Neither can Wichita State’s won-loss record, which since getting to within one game of a College World Series appearance in 2008 is 145-97. Considering the Shockers had won in the neighborhood of 75 percent of their games in the 30 seasons previous, a .599 winning percentage isn’t so hot.

I wrote a few weeks ago that a change is needed, and that’s something I still believe. I think the Shockers have gotten stale and that much of the fan base – a far larger chunk that WSU administrators should be comfortable with – has started to question Stephenson for a variety of reasons.

Is it time for a change at the top?

I don’t think it’s blasphemous to consider. But, obviously, it’s a tricky dynamic because Stephenson was at the forefront of the tremendous success enjoyed by the Shockers for three decades, including seven trips to the College World Series. Stephenson built Shocker baseball from the ground up.

But that ground is less stable now. There has been no CWS for Wichita State since 1996. College baseball has changed dramatically since then; more universities are pumping up their baseball budgets and building new facilities. Eck Stadium, once one of the top three or four facilities in college baseball, has probably fallen a few spots.

Still, though, WSU treats baseball well, from facilities to salaries for the coaching staff. No doubt, it’s tougher to recruit these days. But “tougher” doesn’t mean impossible, and there’s no question that the Shockers’ recruiting, especially when it comes to position players, has been less successful.

Brent Kemnitz’s pitching staff remains a constant, despite some iffy moments in Springfield this week, especially from the two starters. The Shockers have always been able to pitch, though, and while there have been seasons in which that pitching has been a little up and down, it has been amazingly consistent.

Hitting is and has been the Shockers’ major bugaboo for a while now. And while it’s easy to blame the bats, the difficulty of recruiting and the growing popularity of baseball in the Sun Belt and the SEC specifically, it’s also fair to blame the Wichita State hitters and those who are coaching them.

Even with bats that restrict the kind of hit-crazy game that college baseball used to be, there’s no shortage of offense in the game. According to NCAA statistics, 27 teams are hitting .300 or better. It’s not like you can’t do damage with these bats.

During the past four seasons, Wichita State’s team batting averages have been .275, .296, .280 and, this season, .277. And if you take away a robust four-game offensive explosion against North Dakota in March, when the Shockers scored 62 runs in four games, the team’s batting average falls to .266.

Something is wrong here and instead of pretending it isn’t, Stephenson needs to figure out what to do about it. The time for business as usual has passed.

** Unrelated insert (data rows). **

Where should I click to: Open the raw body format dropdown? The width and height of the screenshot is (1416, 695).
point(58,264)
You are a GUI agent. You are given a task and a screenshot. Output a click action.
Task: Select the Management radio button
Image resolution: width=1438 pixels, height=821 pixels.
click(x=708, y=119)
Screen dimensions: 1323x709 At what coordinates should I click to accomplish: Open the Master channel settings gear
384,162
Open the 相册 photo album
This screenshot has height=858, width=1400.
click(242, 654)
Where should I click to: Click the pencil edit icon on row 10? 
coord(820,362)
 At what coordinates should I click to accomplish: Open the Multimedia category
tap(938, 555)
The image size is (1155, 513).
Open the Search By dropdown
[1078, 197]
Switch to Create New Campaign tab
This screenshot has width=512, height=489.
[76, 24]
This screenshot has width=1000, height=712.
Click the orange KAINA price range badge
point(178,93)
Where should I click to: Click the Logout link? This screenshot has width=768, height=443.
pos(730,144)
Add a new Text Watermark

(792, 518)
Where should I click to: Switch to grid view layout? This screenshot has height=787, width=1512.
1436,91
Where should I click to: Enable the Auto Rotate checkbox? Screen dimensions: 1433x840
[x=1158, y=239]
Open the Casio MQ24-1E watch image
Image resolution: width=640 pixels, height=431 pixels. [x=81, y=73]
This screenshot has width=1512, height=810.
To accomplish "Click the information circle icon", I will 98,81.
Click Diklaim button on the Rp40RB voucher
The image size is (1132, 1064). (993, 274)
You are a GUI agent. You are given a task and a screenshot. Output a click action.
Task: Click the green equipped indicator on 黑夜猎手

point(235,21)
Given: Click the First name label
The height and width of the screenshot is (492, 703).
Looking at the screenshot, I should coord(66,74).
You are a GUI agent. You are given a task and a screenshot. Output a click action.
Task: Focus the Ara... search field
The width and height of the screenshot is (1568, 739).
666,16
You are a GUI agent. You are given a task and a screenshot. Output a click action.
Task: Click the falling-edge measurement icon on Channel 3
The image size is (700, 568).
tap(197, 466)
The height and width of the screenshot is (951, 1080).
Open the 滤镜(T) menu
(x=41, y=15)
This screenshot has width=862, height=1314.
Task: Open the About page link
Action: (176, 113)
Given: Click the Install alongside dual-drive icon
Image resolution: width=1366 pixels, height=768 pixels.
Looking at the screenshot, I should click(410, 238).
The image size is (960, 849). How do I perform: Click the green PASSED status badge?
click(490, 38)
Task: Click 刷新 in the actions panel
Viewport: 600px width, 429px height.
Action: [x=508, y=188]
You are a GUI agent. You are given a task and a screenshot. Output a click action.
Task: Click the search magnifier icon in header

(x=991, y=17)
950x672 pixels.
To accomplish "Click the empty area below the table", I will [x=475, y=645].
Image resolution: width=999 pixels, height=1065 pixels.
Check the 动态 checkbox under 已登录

There are other issues with the Shockers. Base running and fundamentals in general have become shoddy. While the defense was better this season than it was in 2011, there is still improvement to be made. And the pitching staff isn’t without fault, either. The Shockers lacked dominant starting pitching this season, which is a rarity.

Mostly, though, Wichita State’s issues are about a lack of offense. This team just doesn’t hit.

Through all of the muddle and different theories about what’s wrong with Shocker baseball, that simple fact cannot be denied.